Explaining the “as if” method to therapy clients, or to groups seeking ways to break out of unhealthy patterns, begins by pointing out that most of us are already acting on false beliefs. Examples include the depressed person who thinks that nothing has ever gone right for them, the anxious person who insists they already know, for certain, that a future event is inevitable or the lonely person who knows they will never find true love.
It’s not hard to point out to most people that they are already living “as if” with the mind’s negativity bias pulling them toward truths that are not self-evident, but, instead, non-self-affirming and self-injurious. The challenge to them is quite simple — use the power of belief to create positive change.
The ultimate experience of the power of fakery is the placebo effect. While often dismissed as sugar pill trickery, both medical and neuroscience experts admit that the mind/body’s ability to alter its chemical make-up as a result of a belief points to an amazing ability for self-healing. A 2010 study outlined in the medical journal PLOS ONE found that patients who were told that they were going to be given a placebo — rather than the real drug — and were also told that placebos often have healing effects reported real improvement in their symptoms often comparable to the improvement seen with the best real drugs.

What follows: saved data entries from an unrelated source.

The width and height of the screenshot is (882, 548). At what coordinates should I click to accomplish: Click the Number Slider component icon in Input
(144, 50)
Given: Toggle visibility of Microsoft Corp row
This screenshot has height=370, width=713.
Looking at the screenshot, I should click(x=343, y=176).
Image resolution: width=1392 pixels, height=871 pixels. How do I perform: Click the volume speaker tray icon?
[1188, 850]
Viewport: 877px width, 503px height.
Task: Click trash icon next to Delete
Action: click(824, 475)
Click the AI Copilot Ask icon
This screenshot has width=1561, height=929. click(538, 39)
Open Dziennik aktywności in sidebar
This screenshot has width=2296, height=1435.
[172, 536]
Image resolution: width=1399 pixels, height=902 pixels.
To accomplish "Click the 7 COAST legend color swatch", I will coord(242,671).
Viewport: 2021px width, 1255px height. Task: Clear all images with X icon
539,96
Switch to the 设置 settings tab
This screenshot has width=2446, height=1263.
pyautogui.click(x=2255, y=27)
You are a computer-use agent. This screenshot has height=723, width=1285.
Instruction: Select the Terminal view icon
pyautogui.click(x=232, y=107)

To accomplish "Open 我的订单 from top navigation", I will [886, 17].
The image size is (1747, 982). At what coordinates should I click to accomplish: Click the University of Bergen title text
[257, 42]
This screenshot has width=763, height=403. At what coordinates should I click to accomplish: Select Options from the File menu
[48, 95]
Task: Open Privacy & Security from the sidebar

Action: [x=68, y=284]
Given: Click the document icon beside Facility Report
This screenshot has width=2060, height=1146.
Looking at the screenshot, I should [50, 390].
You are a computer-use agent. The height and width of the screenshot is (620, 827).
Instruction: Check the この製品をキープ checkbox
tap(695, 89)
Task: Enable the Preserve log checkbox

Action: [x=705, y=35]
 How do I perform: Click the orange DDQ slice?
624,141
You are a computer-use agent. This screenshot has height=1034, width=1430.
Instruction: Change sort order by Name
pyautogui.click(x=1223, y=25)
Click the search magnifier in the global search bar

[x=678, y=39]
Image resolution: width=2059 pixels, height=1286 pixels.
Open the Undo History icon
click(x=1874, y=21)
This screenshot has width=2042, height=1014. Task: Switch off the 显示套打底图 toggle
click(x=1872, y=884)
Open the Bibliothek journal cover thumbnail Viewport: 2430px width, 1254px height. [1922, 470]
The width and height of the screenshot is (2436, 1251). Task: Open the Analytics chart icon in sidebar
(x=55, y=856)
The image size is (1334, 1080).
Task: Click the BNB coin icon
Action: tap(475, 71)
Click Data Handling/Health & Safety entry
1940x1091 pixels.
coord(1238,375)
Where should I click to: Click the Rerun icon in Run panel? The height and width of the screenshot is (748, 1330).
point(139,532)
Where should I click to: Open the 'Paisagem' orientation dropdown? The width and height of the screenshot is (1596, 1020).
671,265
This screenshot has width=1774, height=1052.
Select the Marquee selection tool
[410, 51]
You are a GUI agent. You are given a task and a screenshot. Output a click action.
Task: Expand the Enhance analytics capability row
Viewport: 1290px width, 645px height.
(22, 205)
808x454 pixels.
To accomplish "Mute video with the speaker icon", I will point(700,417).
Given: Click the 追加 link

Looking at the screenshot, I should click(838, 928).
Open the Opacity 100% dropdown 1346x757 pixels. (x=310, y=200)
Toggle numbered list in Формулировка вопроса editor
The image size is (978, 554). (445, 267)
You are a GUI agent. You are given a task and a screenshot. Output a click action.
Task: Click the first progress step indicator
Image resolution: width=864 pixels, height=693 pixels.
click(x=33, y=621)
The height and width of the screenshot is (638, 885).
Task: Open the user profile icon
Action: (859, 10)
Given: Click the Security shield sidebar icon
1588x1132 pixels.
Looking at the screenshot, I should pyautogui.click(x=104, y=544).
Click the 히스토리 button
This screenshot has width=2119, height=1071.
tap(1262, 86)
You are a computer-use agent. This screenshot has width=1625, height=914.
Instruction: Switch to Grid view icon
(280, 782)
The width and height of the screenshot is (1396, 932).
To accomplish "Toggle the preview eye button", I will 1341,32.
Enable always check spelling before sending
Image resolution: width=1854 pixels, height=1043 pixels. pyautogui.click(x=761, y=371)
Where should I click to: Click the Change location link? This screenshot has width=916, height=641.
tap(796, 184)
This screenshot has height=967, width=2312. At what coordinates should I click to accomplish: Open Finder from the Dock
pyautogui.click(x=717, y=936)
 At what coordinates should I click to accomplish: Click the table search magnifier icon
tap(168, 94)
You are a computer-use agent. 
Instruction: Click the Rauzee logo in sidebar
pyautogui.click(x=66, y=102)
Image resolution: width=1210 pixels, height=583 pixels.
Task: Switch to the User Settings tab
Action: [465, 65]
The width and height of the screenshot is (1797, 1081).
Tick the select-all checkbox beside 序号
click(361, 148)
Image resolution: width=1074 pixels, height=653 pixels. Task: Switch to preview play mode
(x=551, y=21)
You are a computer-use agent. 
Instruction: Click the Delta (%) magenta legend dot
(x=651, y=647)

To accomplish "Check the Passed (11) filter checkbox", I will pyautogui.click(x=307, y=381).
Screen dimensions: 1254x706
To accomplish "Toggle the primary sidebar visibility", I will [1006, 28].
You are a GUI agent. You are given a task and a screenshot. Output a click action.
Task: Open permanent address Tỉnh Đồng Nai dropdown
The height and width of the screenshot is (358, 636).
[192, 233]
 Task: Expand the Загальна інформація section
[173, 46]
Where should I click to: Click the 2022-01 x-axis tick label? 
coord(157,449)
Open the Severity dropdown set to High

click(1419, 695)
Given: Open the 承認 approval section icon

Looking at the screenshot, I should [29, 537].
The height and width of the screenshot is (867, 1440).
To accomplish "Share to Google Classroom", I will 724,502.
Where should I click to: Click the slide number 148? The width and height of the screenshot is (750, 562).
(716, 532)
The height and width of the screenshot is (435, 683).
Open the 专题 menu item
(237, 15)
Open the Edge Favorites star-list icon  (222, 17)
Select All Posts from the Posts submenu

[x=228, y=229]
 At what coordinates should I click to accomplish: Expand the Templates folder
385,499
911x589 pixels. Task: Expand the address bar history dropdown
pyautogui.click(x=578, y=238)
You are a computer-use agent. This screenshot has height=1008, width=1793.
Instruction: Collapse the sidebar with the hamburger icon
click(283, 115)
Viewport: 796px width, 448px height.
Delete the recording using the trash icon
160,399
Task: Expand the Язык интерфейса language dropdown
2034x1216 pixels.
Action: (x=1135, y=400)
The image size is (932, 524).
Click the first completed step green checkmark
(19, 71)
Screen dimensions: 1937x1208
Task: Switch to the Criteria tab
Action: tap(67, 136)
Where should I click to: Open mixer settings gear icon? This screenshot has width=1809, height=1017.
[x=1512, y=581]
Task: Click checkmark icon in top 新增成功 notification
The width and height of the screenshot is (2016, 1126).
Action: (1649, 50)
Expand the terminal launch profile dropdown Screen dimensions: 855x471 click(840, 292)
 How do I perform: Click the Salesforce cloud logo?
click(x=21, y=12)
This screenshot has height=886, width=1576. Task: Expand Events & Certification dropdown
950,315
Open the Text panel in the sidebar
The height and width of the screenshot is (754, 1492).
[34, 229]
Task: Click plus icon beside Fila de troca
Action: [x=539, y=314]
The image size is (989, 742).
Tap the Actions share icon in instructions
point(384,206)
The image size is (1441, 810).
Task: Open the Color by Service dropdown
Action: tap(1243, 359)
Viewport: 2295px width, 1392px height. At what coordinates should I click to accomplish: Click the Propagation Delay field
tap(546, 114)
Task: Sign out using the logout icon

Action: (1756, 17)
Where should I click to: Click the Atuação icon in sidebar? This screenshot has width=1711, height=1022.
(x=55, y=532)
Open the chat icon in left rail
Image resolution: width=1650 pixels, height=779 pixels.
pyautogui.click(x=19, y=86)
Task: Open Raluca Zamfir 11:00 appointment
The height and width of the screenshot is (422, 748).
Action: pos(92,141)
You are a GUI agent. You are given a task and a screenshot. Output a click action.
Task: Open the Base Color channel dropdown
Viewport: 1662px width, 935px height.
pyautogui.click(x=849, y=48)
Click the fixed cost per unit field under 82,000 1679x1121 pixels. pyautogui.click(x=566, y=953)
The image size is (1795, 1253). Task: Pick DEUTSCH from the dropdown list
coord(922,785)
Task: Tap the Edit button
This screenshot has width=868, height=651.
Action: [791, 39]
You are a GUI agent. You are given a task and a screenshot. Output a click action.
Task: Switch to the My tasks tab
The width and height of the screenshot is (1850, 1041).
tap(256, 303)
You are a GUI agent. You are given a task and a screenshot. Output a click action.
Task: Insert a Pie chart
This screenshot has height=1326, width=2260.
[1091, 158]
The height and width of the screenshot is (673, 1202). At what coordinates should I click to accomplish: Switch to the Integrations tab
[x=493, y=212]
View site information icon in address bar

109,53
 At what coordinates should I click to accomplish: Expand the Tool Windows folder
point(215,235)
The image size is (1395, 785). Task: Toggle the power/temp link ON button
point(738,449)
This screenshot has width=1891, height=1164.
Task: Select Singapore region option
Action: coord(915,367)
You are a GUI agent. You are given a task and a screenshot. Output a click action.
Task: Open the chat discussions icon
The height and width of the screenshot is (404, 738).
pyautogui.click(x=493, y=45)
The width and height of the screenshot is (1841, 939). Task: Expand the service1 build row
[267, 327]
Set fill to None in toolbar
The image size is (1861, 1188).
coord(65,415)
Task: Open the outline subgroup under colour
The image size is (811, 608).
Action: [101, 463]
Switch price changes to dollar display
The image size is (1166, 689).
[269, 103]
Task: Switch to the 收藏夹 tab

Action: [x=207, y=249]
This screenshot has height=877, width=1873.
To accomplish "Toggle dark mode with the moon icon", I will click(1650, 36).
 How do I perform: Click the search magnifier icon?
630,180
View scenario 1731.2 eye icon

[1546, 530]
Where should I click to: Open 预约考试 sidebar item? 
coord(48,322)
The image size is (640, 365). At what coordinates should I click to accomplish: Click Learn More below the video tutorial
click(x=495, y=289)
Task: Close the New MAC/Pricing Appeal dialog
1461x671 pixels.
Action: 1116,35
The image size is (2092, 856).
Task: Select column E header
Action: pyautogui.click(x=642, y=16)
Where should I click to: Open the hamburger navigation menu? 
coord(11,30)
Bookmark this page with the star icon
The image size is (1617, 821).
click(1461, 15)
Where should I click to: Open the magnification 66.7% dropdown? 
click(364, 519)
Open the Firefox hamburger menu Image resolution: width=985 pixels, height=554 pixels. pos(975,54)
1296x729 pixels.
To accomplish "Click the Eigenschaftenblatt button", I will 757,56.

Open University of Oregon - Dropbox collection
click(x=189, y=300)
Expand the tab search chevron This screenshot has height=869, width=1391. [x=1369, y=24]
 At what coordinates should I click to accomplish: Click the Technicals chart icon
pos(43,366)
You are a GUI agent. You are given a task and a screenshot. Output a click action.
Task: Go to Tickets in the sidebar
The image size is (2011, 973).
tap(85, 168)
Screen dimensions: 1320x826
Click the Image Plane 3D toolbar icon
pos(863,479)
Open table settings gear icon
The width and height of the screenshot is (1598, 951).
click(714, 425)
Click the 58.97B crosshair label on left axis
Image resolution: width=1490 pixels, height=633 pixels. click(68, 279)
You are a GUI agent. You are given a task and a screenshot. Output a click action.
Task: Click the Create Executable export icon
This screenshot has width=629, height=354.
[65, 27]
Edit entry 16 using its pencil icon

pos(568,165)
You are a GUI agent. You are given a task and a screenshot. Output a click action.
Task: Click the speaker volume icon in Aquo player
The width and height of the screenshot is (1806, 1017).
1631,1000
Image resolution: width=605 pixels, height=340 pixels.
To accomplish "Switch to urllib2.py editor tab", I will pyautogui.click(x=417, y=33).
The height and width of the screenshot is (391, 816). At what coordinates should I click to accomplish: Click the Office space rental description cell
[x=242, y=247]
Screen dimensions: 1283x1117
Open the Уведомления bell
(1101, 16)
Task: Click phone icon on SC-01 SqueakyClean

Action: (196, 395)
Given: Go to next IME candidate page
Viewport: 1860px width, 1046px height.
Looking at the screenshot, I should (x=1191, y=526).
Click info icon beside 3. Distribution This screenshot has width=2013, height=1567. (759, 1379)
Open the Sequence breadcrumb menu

The American biologist Bruce H. Lipton suggests that the placebo effect is “so powerful for every type of healing” due to the very fact that “if the brain expects that a treatment will work, it sends healing chemicals into the bloodstream, which facilitates that.” The practical applications of this effect cover a wide spectrum. The sugar pill in the “as if” method is the belief that one has already achieved the sought-after goal and acts in accordance with that belief — i.e. the depressed person acts hopeful and competent, the anxious person fearless and confident.
Neuropsychology tells us that the more we revisit a belief, the stronger the neural connection is in the brain to support that belief. Called the Hebbian Principle, this is simply stated as, “Neurons that fire together, wire together.” Additionally, the basic principle of physiology that the more we repeat a behavior the better we get at it — what I call the Parent Principle, often expressed as “practice makes perfect”— means that real changes are being hard-wired and habituated.
Undoubtedly, faking it may not be a cure for all ills — there are real problems that require real solutions. But what solution has not started in someone’s imagination? What is reality other than a belief made tangible, or, as Einstein pointed out, “Imagination is more important than knowledge. For knowledge is limited, whereas imagination embraces the entire world, stimulating progress, giving birth to evolution.”
Think of the possibilities for self-healing when we consider that reality is not “out there” but within, and that in a mind-warp that would astound old Albert, fiction becomes fact.